Element and text location data
________________________
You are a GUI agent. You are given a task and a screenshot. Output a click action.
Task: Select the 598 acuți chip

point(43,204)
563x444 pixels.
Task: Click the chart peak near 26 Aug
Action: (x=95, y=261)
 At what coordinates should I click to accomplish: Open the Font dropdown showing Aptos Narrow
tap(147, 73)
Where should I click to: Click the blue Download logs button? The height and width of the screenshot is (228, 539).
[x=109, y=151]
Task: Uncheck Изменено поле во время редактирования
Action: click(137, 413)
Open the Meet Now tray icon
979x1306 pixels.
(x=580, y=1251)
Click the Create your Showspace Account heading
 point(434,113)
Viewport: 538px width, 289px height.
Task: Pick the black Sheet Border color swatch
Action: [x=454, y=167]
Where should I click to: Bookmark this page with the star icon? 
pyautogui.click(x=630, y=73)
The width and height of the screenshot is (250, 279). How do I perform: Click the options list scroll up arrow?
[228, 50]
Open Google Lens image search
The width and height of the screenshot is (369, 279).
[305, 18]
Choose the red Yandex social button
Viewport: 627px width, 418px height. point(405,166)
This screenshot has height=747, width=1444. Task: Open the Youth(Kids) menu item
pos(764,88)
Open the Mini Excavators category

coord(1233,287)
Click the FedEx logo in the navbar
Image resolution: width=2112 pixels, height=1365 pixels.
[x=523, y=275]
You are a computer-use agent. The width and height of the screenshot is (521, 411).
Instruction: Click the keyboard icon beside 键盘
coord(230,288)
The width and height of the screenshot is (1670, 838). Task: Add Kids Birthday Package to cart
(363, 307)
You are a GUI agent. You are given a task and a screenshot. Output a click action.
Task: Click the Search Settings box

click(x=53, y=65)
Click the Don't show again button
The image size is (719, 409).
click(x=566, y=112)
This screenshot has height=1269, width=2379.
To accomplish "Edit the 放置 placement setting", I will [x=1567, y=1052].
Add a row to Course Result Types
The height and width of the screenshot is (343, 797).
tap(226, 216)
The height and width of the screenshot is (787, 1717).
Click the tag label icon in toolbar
________________________
-- Problem --
Reproduce every one of the records above, line for line, without changing anything.

-- Task response --
You are a GUI agent. You are given a task and a screenshot. Output a click action.
Task: Select the 598 acuți chip

point(43,204)
563x444 pixels.
Task: Click the chart peak near 26 Aug
Action: (x=95, y=261)
 At what coordinates should I click to accomplish: Open the Font dropdown showing Aptos Narrow
tap(147, 73)
Where should I click to: Click the blue Download logs button? The height and width of the screenshot is (228, 539).
[x=109, y=151]
Task: Uncheck Изменено поле во время редактирования
Action: click(137, 413)
Open the Meet Now tray icon
979x1306 pixels.
(x=580, y=1251)
Click the Create your Showspace Account heading
 point(434,113)
Viewport: 538px width, 289px height.
Task: Pick the black Sheet Border color swatch
Action: [x=454, y=167]
Where should I click to: Bookmark this page with the star icon? 
pyautogui.click(x=630, y=73)
The width and height of the screenshot is (250, 279). How do I perform: Click the options list scroll up arrow?
[228, 50]
Open Google Lens image search
The width and height of the screenshot is (369, 279).
[305, 18]
Choose the red Yandex social button
Viewport: 627px width, 418px height. point(405,166)
This screenshot has height=747, width=1444. Task: Open the Youth(Kids) menu item
pos(764,88)
Open the Mini Excavators category

coord(1233,287)
Click the FedEx logo in the navbar
Image resolution: width=2112 pixels, height=1365 pixels.
[x=523, y=275]
You are a computer-use agent. The width and height of the screenshot is (521, 411).
Instruction: Click the keyboard icon beside 键盘
coord(230,288)
The width and height of the screenshot is (1670, 838). Task: Add Kids Birthday Package to cart
(363, 307)
You are a GUI agent. You are given a task and a screenshot. Output a click action.
Task: Click the Search Settings box

click(x=53, y=65)
Click the Don't show again button
The image size is (719, 409).
click(x=566, y=112)
This screenshot has height=1269, width=2379.
To accomplish "Edit the 放置 placement setting", I will [x=1567, y=1052].
Add a row to Course Result Types
The height and width of the screenshot is (343, 797).
tap(226, 216)
The height and width of the screenshot is (787, 1717).
Click the tag label icon in toolbar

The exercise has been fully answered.